La BCE rachète des obligations souveraines dont beaucoup aimeraient se défaire au prix d'émission et d'autres acheter au prix où elles risquent de tomber. Ce sont des vilains spéculateurs qui regrettent d'avoir cru que le papier qu'on leur vendait était l'idéal pour placer l'argent des assurances-vie et des retraites.
La BCE les paie en bons euros, ces obligations souveraines.
Pas si bons que ça puisque ces euros sont échangés contre des titres qui vont peut-être faire partie de dettes "restructurées" et vont sans doute se déprécier.

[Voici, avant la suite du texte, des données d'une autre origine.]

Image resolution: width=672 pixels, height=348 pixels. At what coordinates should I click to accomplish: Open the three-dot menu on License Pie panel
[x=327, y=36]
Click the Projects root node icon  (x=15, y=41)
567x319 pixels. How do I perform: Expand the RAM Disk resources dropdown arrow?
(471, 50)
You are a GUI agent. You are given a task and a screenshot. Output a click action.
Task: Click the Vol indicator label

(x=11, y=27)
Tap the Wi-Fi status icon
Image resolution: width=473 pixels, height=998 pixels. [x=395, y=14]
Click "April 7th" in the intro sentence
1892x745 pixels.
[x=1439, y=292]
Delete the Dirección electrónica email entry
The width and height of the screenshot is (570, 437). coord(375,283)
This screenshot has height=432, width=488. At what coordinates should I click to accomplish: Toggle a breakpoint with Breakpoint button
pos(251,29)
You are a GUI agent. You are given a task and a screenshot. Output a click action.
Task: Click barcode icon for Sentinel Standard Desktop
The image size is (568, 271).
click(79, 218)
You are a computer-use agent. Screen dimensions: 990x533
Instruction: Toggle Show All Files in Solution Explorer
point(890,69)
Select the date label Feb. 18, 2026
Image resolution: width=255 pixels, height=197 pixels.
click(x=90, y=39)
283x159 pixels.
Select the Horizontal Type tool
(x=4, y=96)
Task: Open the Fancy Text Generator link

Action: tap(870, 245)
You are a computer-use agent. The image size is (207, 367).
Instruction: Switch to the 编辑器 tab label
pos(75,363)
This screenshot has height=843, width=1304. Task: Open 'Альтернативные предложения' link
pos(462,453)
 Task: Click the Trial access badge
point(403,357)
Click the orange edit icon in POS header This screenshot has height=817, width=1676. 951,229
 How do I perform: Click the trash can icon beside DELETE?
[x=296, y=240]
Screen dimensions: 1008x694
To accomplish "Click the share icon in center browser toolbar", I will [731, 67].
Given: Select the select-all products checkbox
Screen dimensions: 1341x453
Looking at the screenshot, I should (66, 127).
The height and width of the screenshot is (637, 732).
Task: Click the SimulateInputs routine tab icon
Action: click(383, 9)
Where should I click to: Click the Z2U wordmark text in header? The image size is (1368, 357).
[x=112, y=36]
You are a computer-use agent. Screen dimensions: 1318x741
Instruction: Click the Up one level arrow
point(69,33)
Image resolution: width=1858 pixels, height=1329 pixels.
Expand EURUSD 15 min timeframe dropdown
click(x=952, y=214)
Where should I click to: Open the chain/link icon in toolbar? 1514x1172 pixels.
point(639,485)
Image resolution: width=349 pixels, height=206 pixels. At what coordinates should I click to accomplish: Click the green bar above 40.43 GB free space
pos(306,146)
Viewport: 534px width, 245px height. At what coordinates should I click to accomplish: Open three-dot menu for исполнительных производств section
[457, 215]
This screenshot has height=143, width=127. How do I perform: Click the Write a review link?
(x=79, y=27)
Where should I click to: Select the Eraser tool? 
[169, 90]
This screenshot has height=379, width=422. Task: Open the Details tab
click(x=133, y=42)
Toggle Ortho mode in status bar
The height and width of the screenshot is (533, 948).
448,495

Plus on sauve l'euro dans l'immédiat, plus on l'enfonce dans le proche avenir.
Au secours Angela! On ne va pas tenir longtemps.
On se demande même si on va pouvoir tenir jusqu'aux prochaines élections.
Et il y a des plaisantins qui prônent une "gouvernance économique européenne".
Ce sont ceux-là mêmes qui nous ont plongés dans cette panade.
Serions-nous gouvernés par des cons?